Requirements: Write out the wording of the Olympics post below from "2) Despite that" to "a good show.", unchanged.

Passage shown:
►

HOWEVER, now that parenthood has left my social calendar all but empty, I have been following this year's events very closely.
1) Michael Phelps and his quest for Olympic gold history is absolutely enthralling. That, coupled with the fact that he is my "type" (tall, lanky, and adorably dorky), means I have been following his races like some kind of swimming enthusiast....too bad I still refuse to don a bathing suit in front of anyone I actually know (shout out to everyone at Cade's birthday party).
2) Despite that whole bad rap over crimes against humanity, the Chinese have done right by the Olympics in all its beautiful ceremony. From a kimono-clad beauty handing a towel to a beach volley baller to the opening ceremony I actually watched for more than a minute, they certainly know how to put on a good show.
3) I don't hate the commentators....and Matt Lauer certainly helps that cause (Did I mention my predilection for the dorky population?)
All of this got me thinking...I know I could totally bring some medals home for the good old USA if they finally realized true genius in something I really consider a competitive sport.

◄

Collected material:
►

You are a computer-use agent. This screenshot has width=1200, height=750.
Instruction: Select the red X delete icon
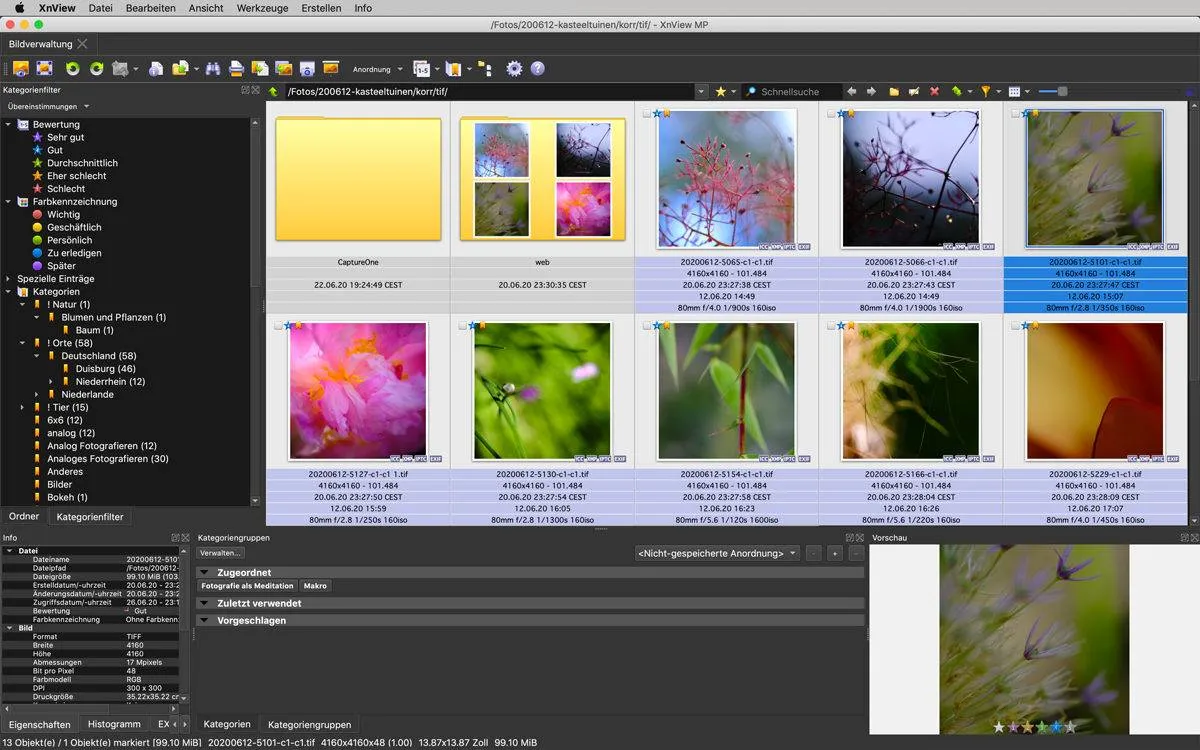point(933,91)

◄

Task answer:
2) Despite that whole bad rap over crimes against humanity, the Chinese have done right by the Olympics in all its beautiful ceremony. From a kimono-clad beauty handing a towel to a beach volley baller to the opening ceremony I actually watched for more than a minute, they certainly know how to put on a good show.